Пишта задумался, потом сказал:
— Четверо.
— Гм! — чиновник продолжал вслух читать метрику Пишты и записывать. — «Мать — Берта Редеи. Место рождения — Будапешт. Год рождения — 1901, 21 декабря». Гм!.. Ну и денек же ты выбрал! Самый короткий в году. «Пол новорожденного — мужской. Имя — Иштван…» Опять Иштван?! — Он вернул мальчику метрику. — Пишта, ты будешь посыльным. И ежели крикну: «Пишта!» — мячиком подпрыгнешь и, куда бы я тебя ни послал — в котельную, в шрапнельный цех, в овощной, в мясной, в кофейный или к жестянщикам на склад, в фальцовочный, в дирекцию, в столовую, — чтоб, как молния, туда и обратно! Сегодня вызубри, где что находится. — И добавил, словно золотом подарил: — Даже у матери в животе не жилось тебе так хорошо, как здесь заживешь.

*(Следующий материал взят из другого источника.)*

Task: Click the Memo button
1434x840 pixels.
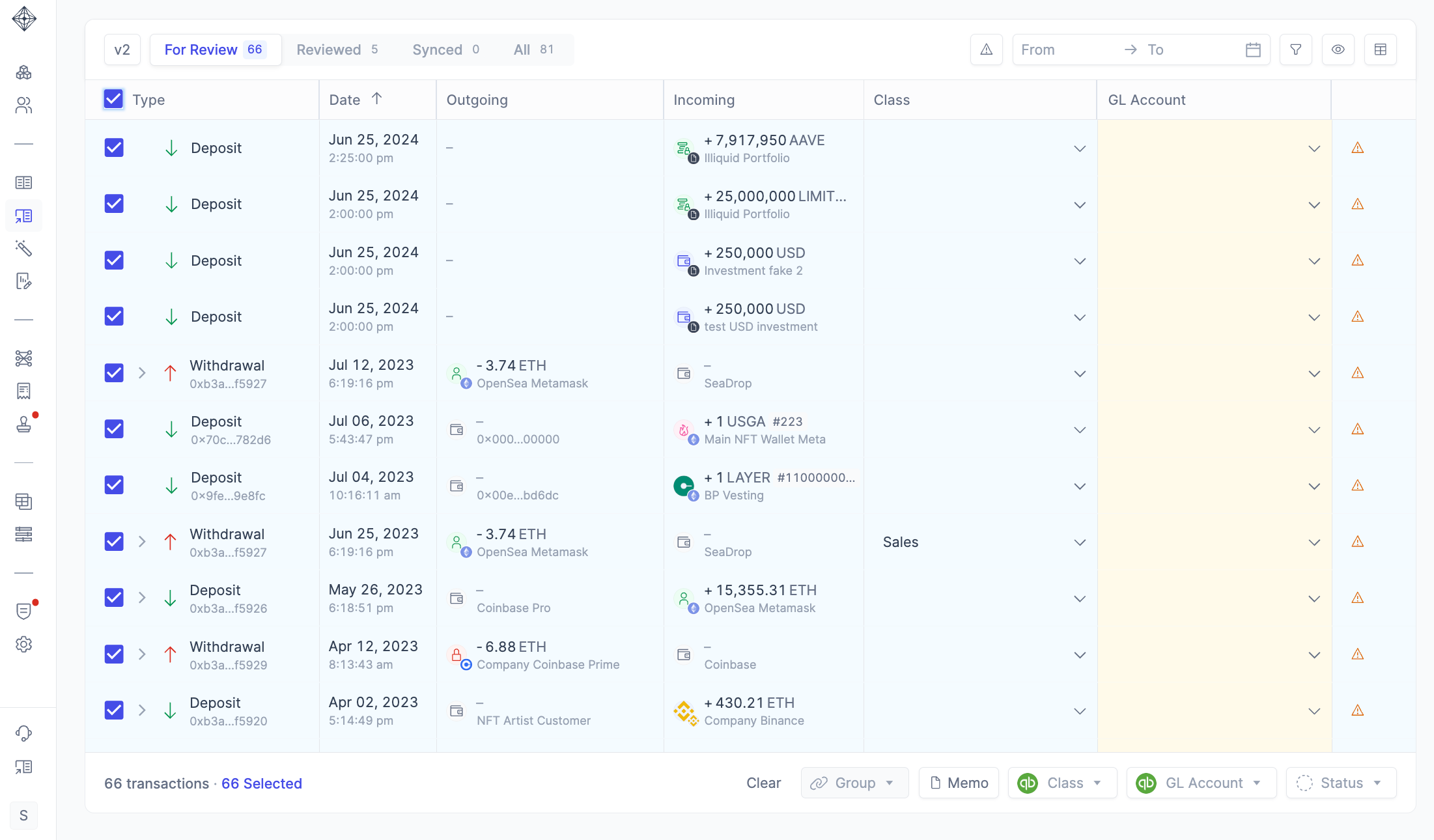Action: pos(959,783)

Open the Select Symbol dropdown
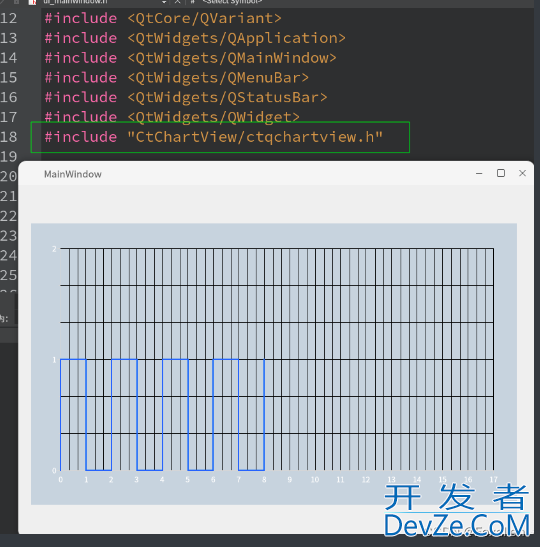(232, 2)
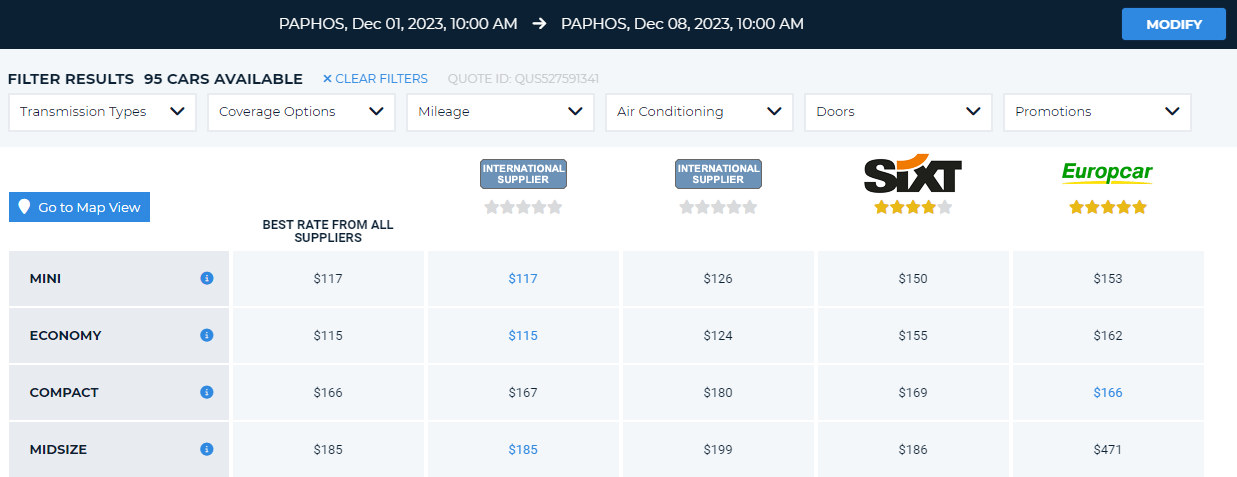1237x477 pixels.
Task: Click the info icon beside MIDSIZE
Action: (x=207, y=449)
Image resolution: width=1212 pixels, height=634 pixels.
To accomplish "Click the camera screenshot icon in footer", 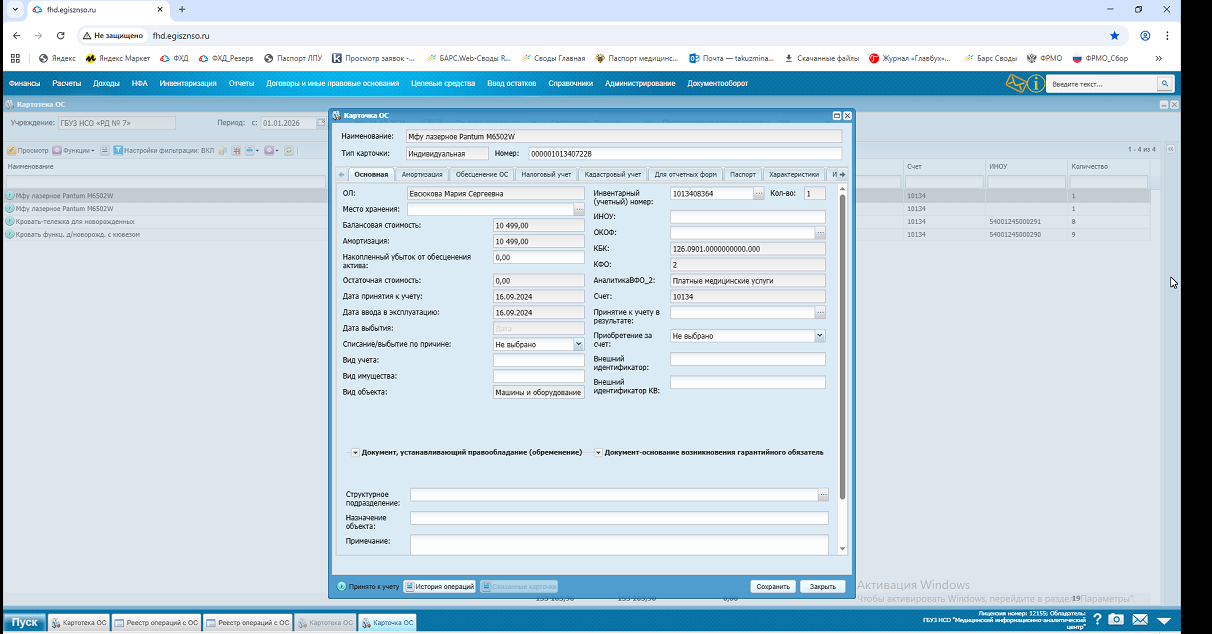I will [x=1116, y=621].
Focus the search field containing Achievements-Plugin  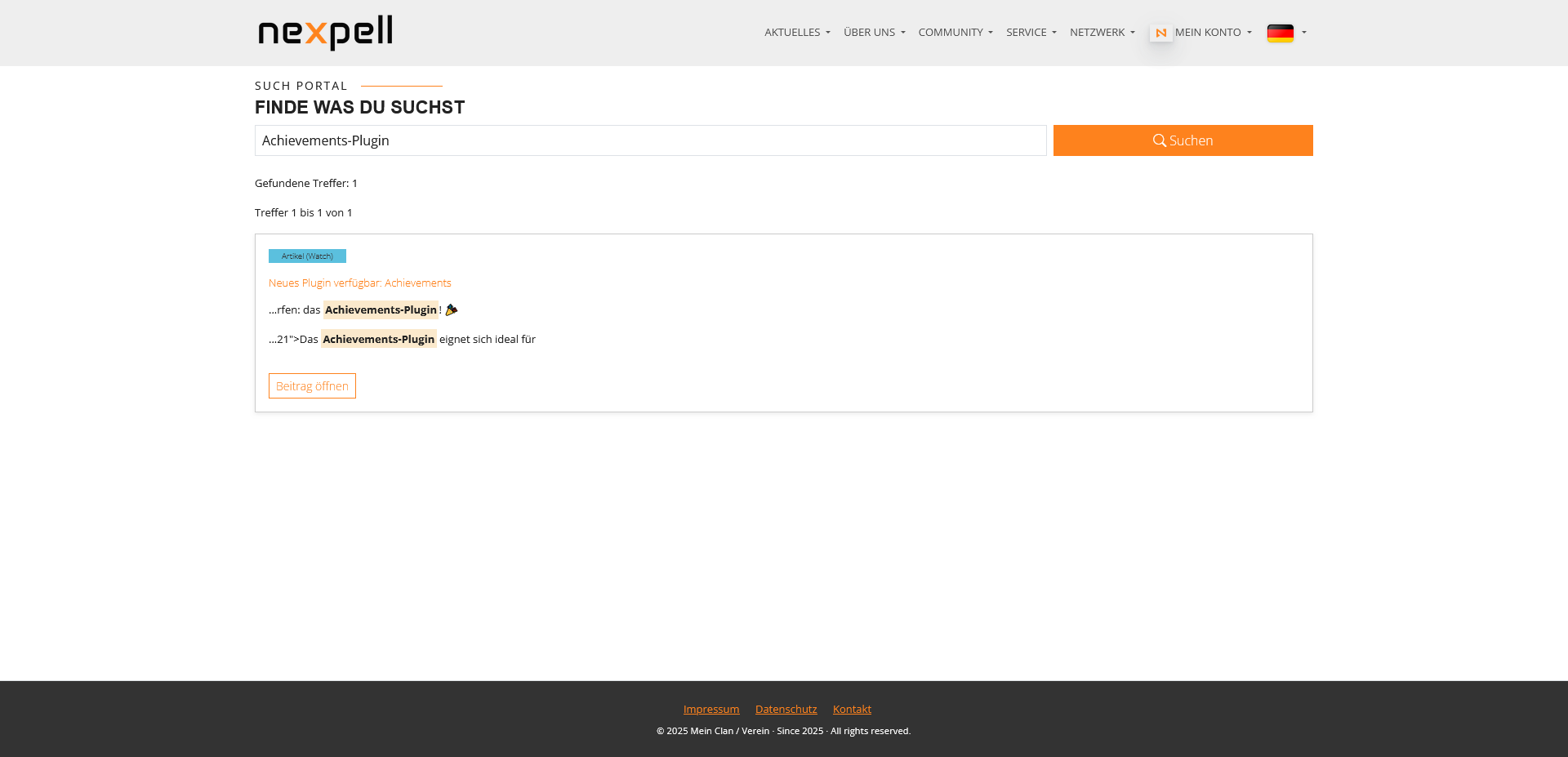[650, 140]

— Да! — быстро согласился мальчик, потому что внезапно словно каменная глыба, словно целая гора Геллерт свалилась у него с души.
Он понял, что будет работать не в тех страшных зданиях, а тут, в конторе. Отто не соврал: «Бегать туда-сюда!»
— Да! — сказал он еще раз, лязгнув зубами, и голубые глаза его благодарно засияли.
Пишта откинул назад белокурые волосы. Даже пальцы его радостно трепетали, словно подтверждая: «Да! Да! Да!» Надсмотрщик — очевидно, он был начальником расчетного отдела — бросил на Пишту долгий суровый взгляд и сказал:
— Надень халат, — и он указал на висевший рядом халат, — да повязку прикрепи. — Он вытащил из ящика стола трехцветную национальную повязку и английскую булавку. — Меня зовут господин Рааб. Чтоб ты у матери в животе застрял!.. — прибавил он, ибо г-н Рааб принадлежал к той породе людей, которые, боясь потерять авторитет, через каждые три слова поминают мать. — А если вздумаешь воровать консервы или кофейный концентрат, так вылетишь отсюда к чертовой матери! Понял?
— Да, — радостно и испуганно ответил Пишта, радуясь и повязке и халату, но испугавшись, что попал к такому важному лицу. — А я не ворую! — ответил он, невинно глянув на него голубыми глазами.